------ Supplied data
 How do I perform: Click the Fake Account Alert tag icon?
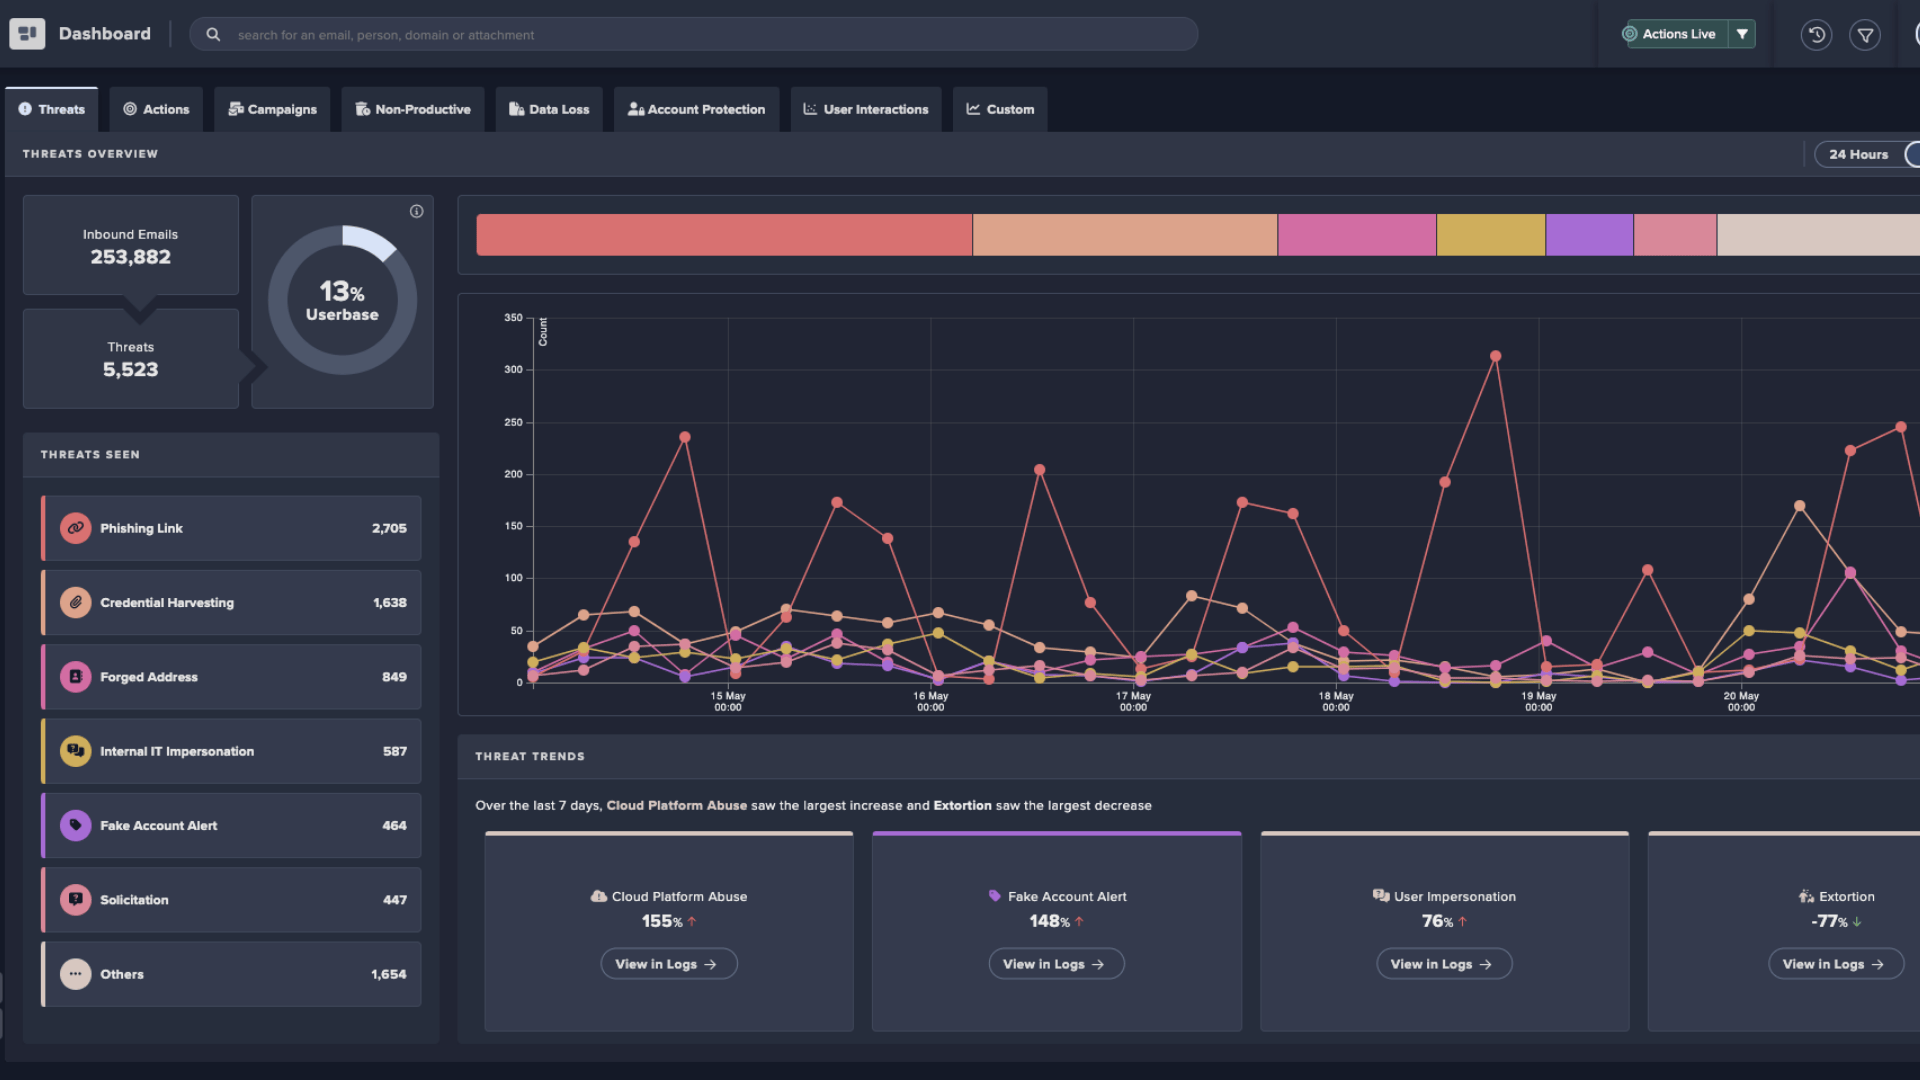[75, 826]
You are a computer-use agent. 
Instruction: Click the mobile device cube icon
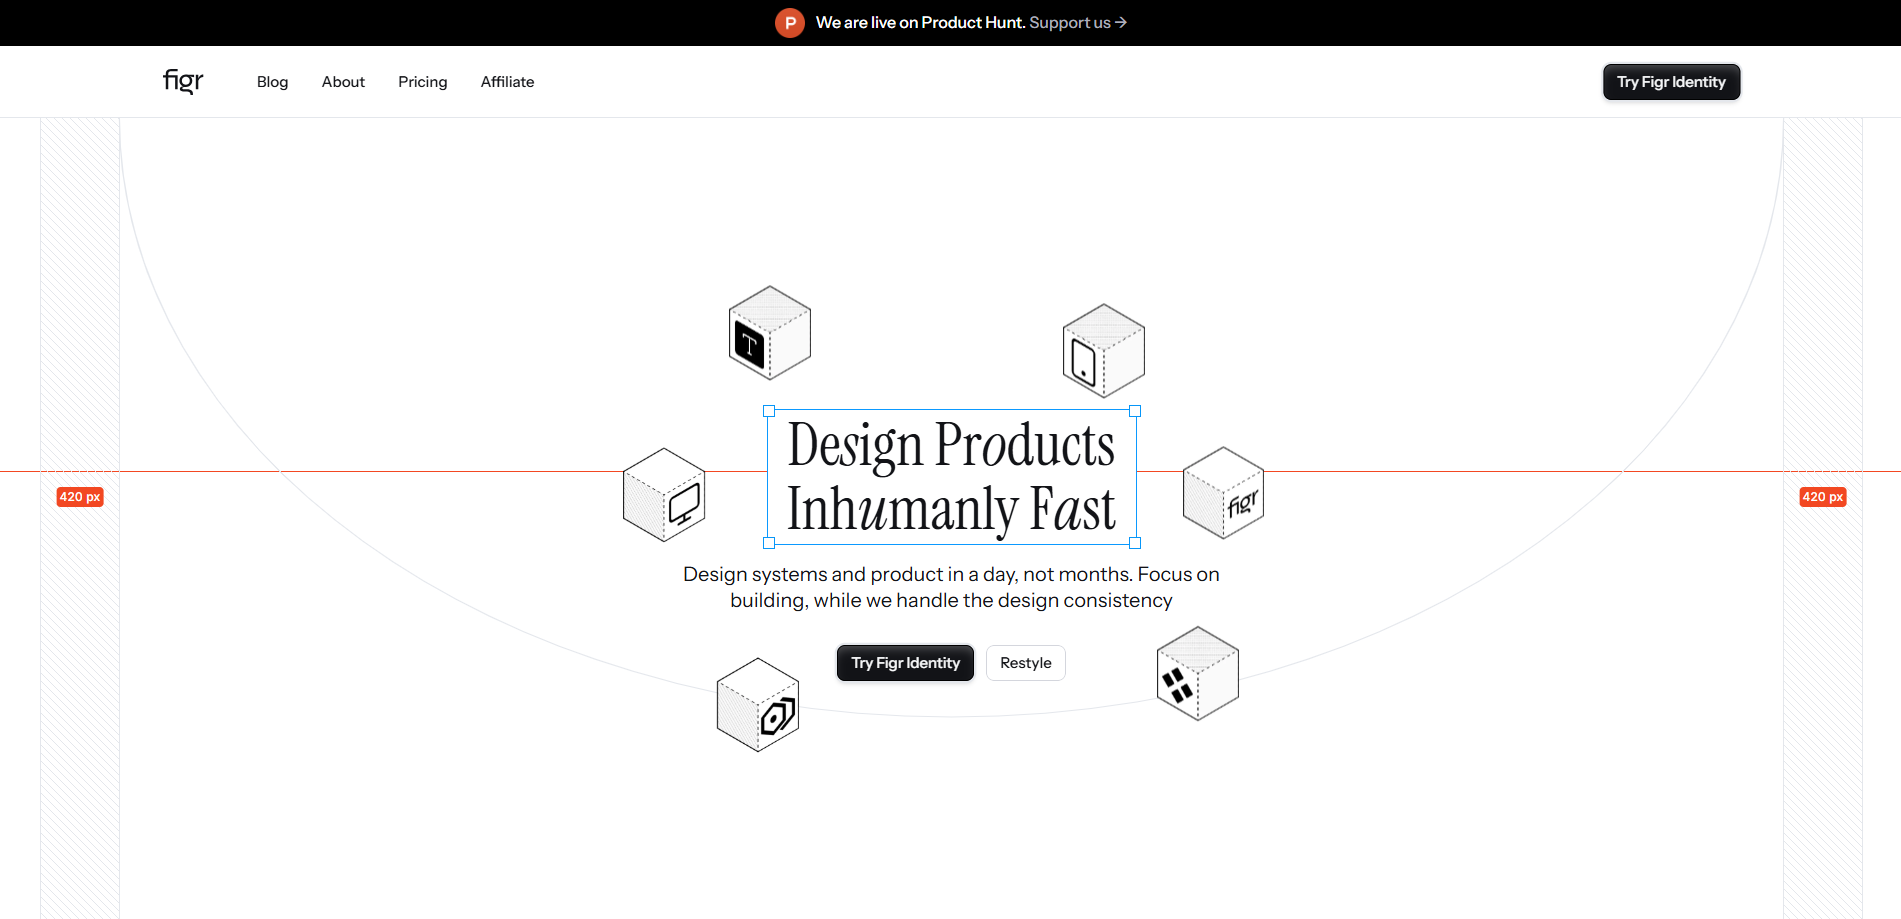(1103, 352)
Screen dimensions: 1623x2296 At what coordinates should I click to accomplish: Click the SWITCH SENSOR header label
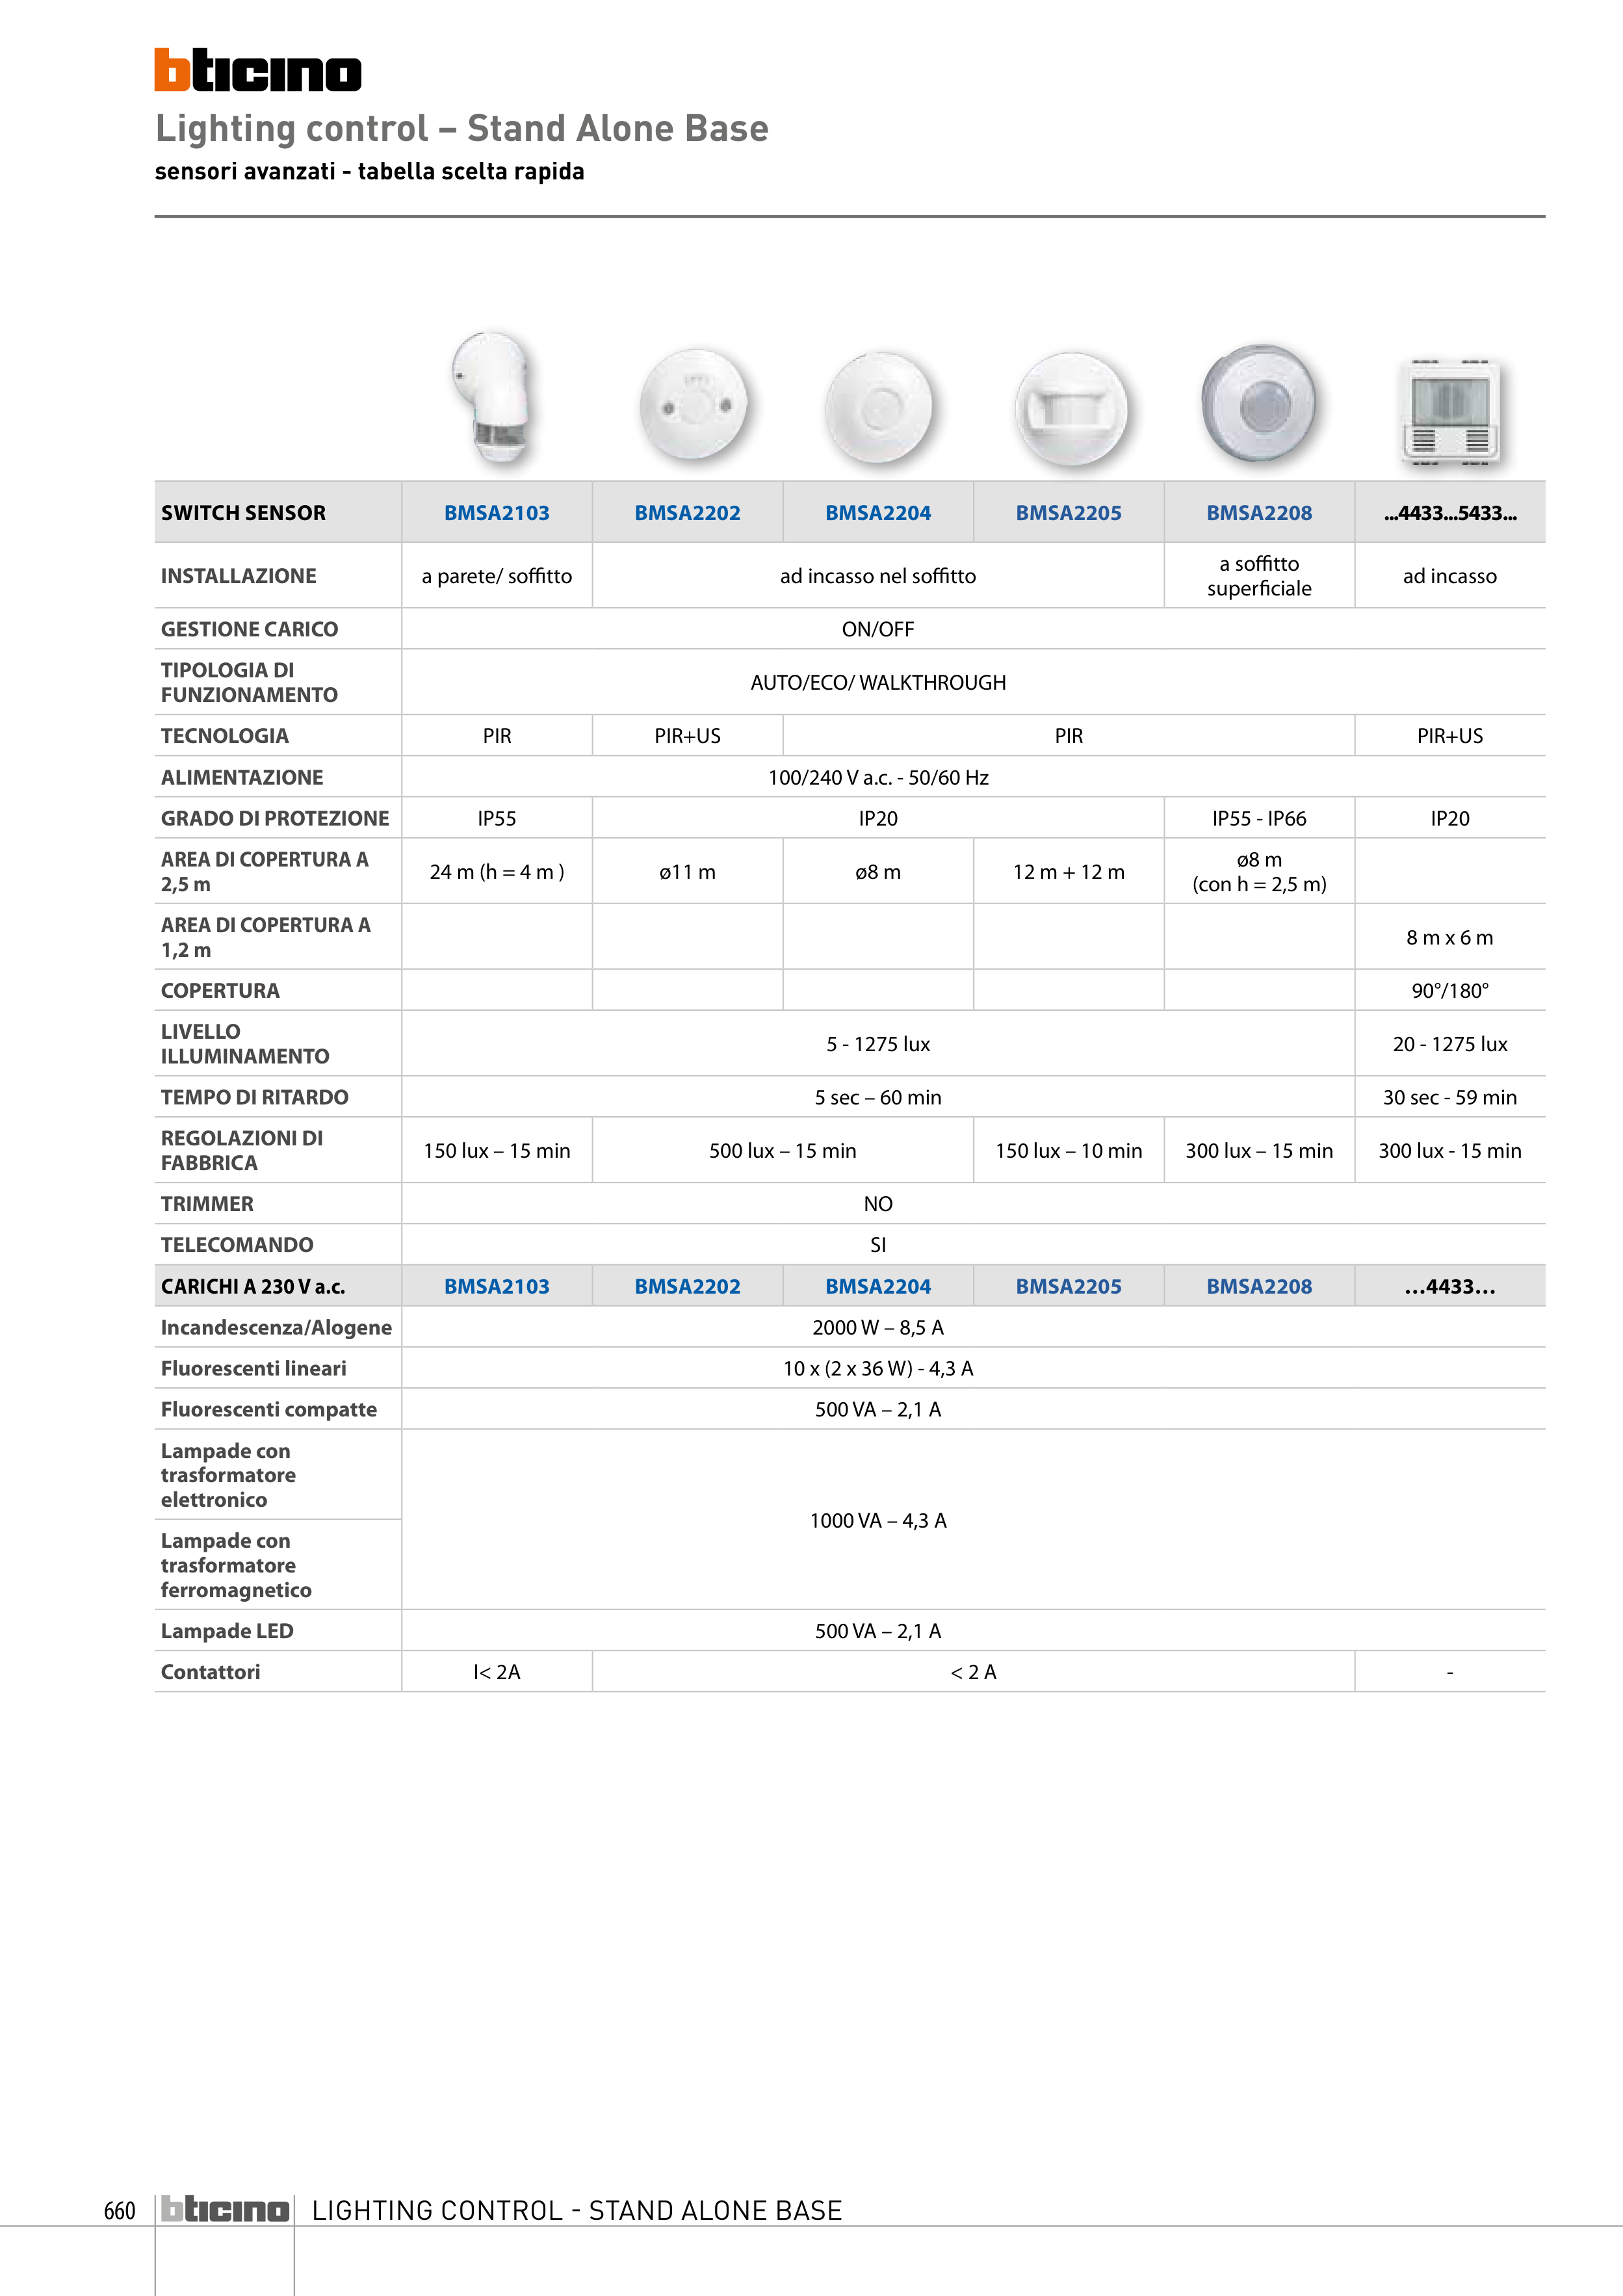[x=244, y=513]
------------
Work order – Retype word for word the span of lines above that begins with the line containing "Screen dimensions: 1623x2296" and ends with the last line of the records; skip all pictures.

Exercise result –
Screen dimensions: 1623x2296 At what coordinates should I click to accomplish: Click the SWITCH SENSOR header label
[x=244, y=513]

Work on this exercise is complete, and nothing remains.